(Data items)
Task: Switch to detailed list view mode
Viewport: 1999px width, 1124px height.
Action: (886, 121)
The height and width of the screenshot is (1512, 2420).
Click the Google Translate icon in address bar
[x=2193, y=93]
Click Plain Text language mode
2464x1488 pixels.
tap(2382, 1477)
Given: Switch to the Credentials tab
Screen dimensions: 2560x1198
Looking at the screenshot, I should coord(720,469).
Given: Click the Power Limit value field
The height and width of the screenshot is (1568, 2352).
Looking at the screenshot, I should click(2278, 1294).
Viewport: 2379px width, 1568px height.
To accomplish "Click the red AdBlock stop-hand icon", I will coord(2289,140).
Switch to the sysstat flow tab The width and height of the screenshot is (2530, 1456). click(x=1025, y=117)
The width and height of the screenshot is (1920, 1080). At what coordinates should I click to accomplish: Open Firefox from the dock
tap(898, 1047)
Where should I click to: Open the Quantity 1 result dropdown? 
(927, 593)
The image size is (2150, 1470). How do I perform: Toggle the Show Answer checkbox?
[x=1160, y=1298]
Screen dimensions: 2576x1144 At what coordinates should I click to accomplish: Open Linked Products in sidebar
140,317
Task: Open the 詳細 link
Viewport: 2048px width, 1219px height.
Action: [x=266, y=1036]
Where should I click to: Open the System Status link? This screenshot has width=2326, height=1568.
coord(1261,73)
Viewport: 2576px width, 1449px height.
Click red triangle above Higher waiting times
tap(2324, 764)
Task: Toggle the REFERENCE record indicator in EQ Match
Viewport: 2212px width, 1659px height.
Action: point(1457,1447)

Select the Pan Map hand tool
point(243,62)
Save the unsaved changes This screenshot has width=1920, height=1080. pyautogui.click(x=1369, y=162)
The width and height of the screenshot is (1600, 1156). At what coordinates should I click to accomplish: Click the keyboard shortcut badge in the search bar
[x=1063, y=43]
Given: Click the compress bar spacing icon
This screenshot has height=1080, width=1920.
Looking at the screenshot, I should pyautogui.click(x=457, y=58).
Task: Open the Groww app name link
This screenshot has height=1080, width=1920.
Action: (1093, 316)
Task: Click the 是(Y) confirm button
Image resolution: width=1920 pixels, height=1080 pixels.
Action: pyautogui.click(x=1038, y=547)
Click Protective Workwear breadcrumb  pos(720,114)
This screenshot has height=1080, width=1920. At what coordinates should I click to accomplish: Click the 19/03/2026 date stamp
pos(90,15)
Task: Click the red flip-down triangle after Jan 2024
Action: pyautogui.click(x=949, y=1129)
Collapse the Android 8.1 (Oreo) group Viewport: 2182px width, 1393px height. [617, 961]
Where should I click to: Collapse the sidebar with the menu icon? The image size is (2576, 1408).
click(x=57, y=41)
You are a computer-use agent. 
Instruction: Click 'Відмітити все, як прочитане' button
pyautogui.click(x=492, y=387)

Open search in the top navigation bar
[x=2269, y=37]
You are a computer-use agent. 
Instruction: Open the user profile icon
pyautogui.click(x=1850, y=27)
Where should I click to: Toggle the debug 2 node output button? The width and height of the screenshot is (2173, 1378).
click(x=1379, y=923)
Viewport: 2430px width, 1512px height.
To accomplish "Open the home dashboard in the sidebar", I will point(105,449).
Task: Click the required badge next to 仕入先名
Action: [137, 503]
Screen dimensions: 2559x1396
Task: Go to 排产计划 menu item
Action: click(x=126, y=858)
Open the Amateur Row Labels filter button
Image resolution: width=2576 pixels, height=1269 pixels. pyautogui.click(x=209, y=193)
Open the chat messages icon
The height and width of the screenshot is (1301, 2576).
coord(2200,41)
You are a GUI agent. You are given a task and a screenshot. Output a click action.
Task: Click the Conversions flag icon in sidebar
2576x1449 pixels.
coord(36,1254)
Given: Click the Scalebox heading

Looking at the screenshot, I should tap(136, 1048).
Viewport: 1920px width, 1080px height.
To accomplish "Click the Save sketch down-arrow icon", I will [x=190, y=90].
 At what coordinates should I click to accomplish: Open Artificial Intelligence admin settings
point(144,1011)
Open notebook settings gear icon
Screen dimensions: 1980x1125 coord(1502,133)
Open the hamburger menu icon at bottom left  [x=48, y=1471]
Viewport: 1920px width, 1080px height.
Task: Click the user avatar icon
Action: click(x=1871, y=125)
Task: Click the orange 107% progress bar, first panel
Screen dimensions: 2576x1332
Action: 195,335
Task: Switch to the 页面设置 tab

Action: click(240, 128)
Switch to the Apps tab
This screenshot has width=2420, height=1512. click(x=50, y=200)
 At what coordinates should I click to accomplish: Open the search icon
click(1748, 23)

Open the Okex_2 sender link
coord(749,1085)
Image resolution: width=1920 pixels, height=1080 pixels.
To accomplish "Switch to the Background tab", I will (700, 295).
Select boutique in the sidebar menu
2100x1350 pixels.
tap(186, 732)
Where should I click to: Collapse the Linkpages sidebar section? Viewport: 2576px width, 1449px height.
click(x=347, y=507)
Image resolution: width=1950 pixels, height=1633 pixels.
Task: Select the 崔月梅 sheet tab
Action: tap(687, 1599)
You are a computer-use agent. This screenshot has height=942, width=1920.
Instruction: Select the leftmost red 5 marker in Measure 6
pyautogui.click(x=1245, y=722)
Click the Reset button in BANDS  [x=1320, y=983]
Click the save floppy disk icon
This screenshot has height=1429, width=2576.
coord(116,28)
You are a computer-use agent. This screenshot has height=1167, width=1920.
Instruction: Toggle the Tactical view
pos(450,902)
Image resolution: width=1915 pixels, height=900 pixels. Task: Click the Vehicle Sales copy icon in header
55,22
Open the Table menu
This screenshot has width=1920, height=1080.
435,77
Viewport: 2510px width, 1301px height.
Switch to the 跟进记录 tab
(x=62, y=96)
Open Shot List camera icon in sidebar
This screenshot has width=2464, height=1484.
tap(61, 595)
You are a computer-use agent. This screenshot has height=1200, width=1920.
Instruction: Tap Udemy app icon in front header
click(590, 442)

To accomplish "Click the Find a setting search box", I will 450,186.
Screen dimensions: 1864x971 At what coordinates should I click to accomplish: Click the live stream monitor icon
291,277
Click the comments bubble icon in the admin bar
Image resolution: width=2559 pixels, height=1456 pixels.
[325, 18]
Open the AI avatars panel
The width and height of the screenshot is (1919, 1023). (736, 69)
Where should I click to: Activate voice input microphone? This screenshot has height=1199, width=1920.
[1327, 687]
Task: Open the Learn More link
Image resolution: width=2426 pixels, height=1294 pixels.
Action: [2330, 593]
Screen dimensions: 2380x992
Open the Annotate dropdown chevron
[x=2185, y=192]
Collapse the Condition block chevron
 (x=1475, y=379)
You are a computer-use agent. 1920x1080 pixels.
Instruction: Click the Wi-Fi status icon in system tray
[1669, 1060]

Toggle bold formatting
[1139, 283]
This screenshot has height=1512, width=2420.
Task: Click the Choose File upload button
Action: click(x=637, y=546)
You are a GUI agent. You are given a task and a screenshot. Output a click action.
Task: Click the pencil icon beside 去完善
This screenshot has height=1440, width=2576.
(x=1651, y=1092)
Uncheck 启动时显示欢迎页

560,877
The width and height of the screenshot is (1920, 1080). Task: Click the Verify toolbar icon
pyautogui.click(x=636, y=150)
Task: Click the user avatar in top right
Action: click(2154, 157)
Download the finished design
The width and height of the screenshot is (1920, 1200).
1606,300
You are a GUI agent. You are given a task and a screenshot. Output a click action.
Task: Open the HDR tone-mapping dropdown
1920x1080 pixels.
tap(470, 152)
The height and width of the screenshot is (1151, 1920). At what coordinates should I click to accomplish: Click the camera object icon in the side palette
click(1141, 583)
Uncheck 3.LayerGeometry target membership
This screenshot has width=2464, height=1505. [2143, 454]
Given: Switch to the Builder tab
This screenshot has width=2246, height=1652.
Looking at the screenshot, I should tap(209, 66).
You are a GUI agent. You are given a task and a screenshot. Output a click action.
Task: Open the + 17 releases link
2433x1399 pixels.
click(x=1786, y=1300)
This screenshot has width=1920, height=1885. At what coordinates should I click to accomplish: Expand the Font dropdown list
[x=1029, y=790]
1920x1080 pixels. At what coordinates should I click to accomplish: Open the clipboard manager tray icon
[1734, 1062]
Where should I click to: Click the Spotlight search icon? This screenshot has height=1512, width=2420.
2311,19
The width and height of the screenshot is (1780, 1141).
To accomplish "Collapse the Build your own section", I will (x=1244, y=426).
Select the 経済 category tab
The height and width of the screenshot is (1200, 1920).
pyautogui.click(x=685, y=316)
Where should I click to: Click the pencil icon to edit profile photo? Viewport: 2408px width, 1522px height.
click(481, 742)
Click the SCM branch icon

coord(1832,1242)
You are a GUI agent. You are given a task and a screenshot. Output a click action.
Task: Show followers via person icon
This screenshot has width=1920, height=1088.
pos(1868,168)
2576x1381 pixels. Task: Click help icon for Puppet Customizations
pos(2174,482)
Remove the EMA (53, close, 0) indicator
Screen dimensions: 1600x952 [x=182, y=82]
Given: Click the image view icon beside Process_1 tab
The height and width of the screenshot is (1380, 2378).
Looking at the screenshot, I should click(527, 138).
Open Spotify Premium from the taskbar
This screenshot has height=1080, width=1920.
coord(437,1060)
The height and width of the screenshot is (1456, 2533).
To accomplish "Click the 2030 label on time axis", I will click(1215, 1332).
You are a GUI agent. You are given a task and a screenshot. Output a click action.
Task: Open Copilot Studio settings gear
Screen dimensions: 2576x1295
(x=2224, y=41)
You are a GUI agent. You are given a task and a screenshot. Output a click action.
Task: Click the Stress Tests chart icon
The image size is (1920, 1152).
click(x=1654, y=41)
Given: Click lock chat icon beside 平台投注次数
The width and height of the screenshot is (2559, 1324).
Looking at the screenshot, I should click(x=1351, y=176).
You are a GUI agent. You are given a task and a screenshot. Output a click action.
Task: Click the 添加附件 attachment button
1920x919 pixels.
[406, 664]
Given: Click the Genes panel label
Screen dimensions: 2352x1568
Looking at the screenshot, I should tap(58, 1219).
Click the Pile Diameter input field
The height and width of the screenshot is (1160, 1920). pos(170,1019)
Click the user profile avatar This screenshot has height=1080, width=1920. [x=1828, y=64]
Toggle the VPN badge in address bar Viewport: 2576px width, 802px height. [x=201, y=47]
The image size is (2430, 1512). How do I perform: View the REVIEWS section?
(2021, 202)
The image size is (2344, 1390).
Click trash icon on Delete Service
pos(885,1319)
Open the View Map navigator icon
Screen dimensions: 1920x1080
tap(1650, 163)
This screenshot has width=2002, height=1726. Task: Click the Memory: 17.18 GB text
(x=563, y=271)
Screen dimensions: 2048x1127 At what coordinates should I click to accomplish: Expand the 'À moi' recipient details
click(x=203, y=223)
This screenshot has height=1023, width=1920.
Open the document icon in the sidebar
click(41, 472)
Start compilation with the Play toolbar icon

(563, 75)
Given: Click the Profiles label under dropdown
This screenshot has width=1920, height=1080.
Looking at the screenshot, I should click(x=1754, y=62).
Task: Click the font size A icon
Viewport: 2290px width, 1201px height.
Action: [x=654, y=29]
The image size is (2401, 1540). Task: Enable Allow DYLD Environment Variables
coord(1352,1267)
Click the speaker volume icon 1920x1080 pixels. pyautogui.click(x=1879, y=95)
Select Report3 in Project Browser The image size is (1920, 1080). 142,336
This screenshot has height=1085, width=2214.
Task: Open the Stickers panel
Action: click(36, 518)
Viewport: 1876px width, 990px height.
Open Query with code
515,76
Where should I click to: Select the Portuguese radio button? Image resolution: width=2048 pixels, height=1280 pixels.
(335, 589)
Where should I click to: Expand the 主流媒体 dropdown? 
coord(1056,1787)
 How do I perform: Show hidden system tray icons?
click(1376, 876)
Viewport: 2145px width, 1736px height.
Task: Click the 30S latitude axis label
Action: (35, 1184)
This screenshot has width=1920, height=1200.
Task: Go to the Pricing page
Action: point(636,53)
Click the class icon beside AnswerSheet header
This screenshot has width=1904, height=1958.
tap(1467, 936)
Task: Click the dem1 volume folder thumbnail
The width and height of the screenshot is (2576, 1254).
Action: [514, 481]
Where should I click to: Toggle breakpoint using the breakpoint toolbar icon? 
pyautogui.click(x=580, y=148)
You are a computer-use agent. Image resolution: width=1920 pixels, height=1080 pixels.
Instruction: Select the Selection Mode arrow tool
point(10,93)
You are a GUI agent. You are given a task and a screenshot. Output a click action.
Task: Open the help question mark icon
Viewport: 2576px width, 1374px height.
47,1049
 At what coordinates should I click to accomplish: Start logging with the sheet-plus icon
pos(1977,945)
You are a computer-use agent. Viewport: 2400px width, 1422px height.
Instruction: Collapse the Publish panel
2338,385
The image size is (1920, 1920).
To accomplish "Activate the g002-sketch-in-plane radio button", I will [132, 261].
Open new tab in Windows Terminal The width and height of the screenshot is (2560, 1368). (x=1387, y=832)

▶ _What this task involves_:
Show, from the entries above, every line that includes the string "beside".

▶ _Written reply_:
Task: Click the pencil icon beside 去完善
Given: Click the image view icon beside Process_1 tab
Given: Click lock chat icon beside 平台投注次数
Click the class icon beside AnswerSheet header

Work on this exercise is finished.